The space of formal balls of a hemi-metric space is an abstract basis (Lemma 7.3.10 in the book), where (x,r) ≺ (y,s) if and only if d(x,y) < r–s. In the book, this is deduced from the fact that it is a c-space, one given the open ball topology of a new hemi-metric d⁺. None of this seems to work quite as well with quasi-uniform spaces, but we can define a structure of an abstract basis on B₀(X,U) directly, by analogy, as follows.

In the hemi-metric case, notice that (x,r) ≺ (y,s) if and only if there is a t>0 such that (x,r) ≤^d+(y,t+s). By analogy, in the quasi-uniform case, we declare that (x,R) ≺^U+ (y,S) if and only if there is an entourage T ∈ U such that (x,R) ≤^U+ (y,T o S). (Or equivalently, R ⊇ T o S and R[x] ⊇ T[S[y]].)

Note that I am using T o S as an analogue of radius addition t+s. While it seems that I could have used S o T instead, that would definitely not work so well.

In the sequel, I will use the following often.

Fact. For every two entourages R and S, R o S is again an entourage.

Indeed, since R is reflexive, R o S contains S, and any binary relation that contains an entourage is an entourage.

Lemma A. The relation ≺^U+ turns B₀(X,U) into an abstract basis.

First, a bit of notation, which we will reuse often. For every entourage R, there is an entourage S such that S o S ⊆ R. Let me call such an S a splitter of R. Please allow me to write ½R for such a splitter: in the quasi-metric case, if R=[≤r], then we can take ½R=S to be [≤½r]. There is nothing canonical in the choice of ½R=S, though. However, splitters always satisfy ½R o ½R ⊆ R.

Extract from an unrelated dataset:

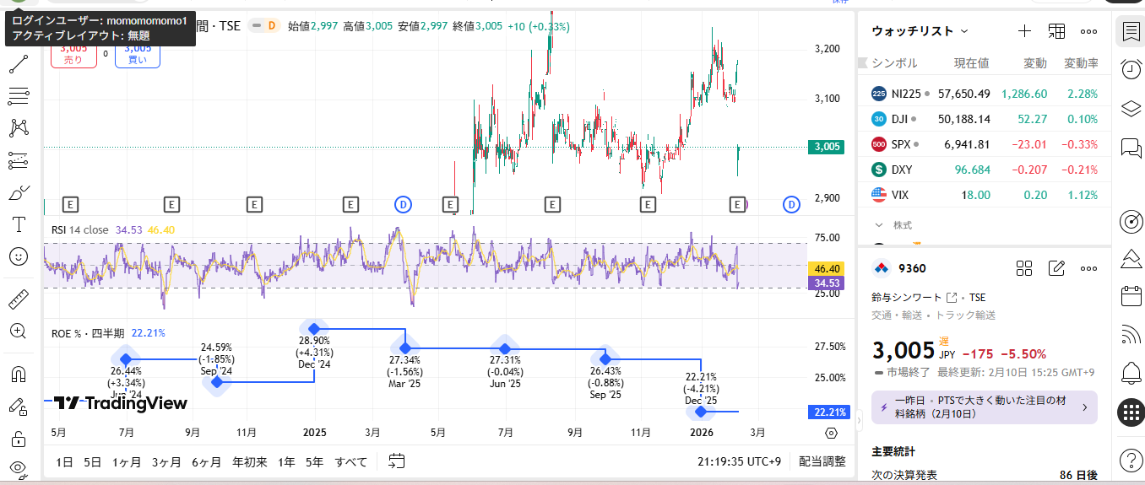This screenshot has height=485, width=1145.
Task: Open the notifications bell icon
Action: click(1131, 371)
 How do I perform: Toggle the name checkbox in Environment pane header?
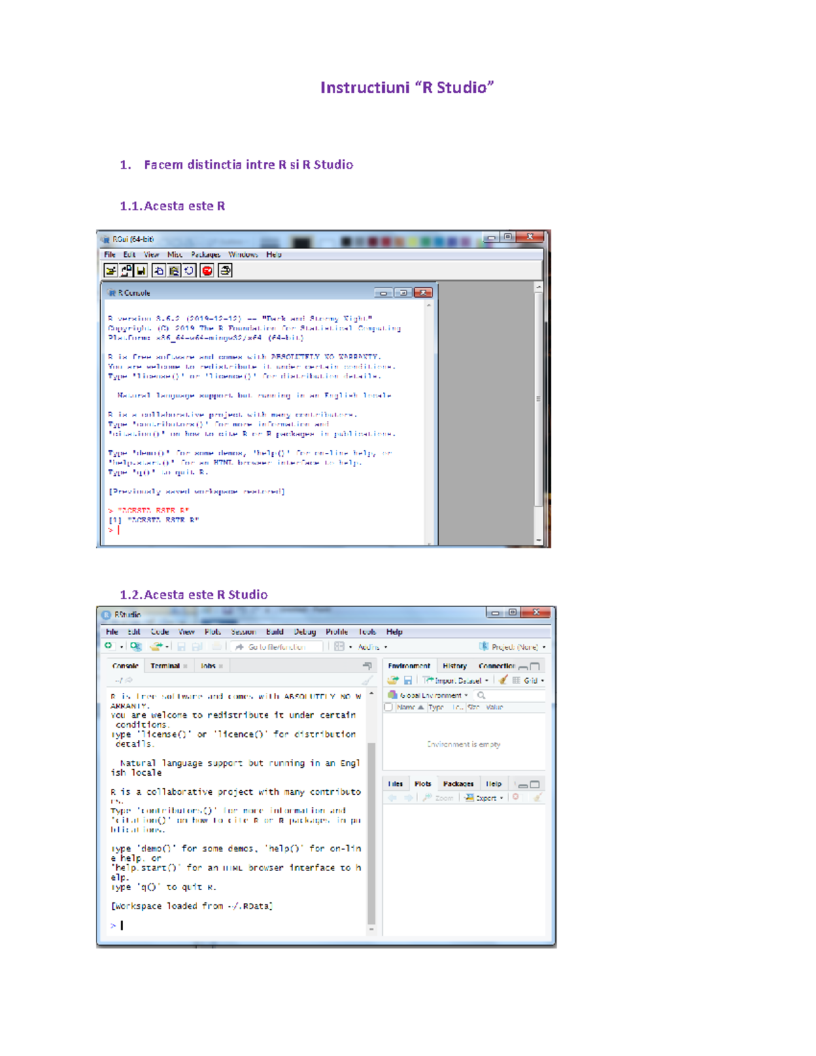pos(389,706)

Proof. We must check that ≺^U+ is transitive and interpolative (see Lemma 5.1.32 in the book).

Transitivity is easier. Let us assume that (x₁,R₁) ≺^U+ (x₂,R₂) ≺^U+ (x₃,R₃). There are two entourages T₁ and T₂ such that R₁ ⊇ T₁ o R₂, R₁[x₁] ⊇ T₁[R₂[x₂]], R₂ ⊇ T₂ o R₃, and R₂[x₂] ⊇ T₂[R₃[x₃]]. It follows that R₁ ⊇ T₁ o T₂ o R₃ and R₁[x₁] ⊇ T₁[T₂[R₃[x₃]]]. One can rewrite those as R₁ ⊇ (T₁ o T₂) o R₃ and R₁[x₁] ⊇ (T₁ o T₂)[R₃[x₃]]. Since T₁ o T₂ is an entourage (by the Fact above), this establishes that (x₁,R₁) ≺^U+ (x₃,R₃).

We turn to interpolation. We assume that we have n+1 formal balls (x₁,R₁), …, (x_n,R_n) and (y,S), and that (x_i,R_i) ≺^U+ (y,S) for every i, 1≤i≤n. Hence we have n entourages T₁, …, T_n such that R_i ⊇ T_i o S and R_i[x_i] ⊇ T_i[S[y]] for every i, 1≤i≤n. We consider splitters ½T_i of each of the entourages T_i. Then T’ ≝ ½T₁ ∩ … ∩ ½T_n is again an entourage. Let us define S’ as T’ o S (an entourage!), and let us check that (y,S’) ≺^U+ (y,S) and that (x_i,R_i) ≺^U+ (y,S’) for every i, 1≤i≤n.

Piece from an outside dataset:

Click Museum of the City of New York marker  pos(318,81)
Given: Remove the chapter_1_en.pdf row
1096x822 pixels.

• (y,S’) ≺^U+ (y,S) is because S’ ⊇ T’ o S and S’[y] ⊇ T‘[S[y]]; in fact those are equalities, not just inclusions.
• (x_i,R_i) ≺^U+ (y,S’) is because R_i ⊇ ½T_i o S‘ and R_i[x_i] ⊇ ½T_i[S‘[y]]. We justify those inclusions as follows. For the first one, ½T_i o S‘ is equal to ½T_i o T’ o S, which is included in ½T_i o ½T_i o S, hence in T_i o S, and that is included in R_i. For the second one, every point z of ½T_i[S‘[y]] is such that (y,z) is in ½T_i o S‘, which is included in T_i o S, as we have just seen; so z is in T_i[S[y]], and this is included in R_i[x_i]. ☐

The rounded ideal completion of B₀(X,U)

Once we have an abstract basis B, ≺, taking its rounded ideal completion RI(B, ≺) gives you a continuous dcpo (Proposition 5.1.33) with a basis that is essentially B itself, modulo an encoding of element b of B as rounded ideals ⇓b, and with a way below relation defined by x≪y if and only if x ⊆ ⇓b for some b in y.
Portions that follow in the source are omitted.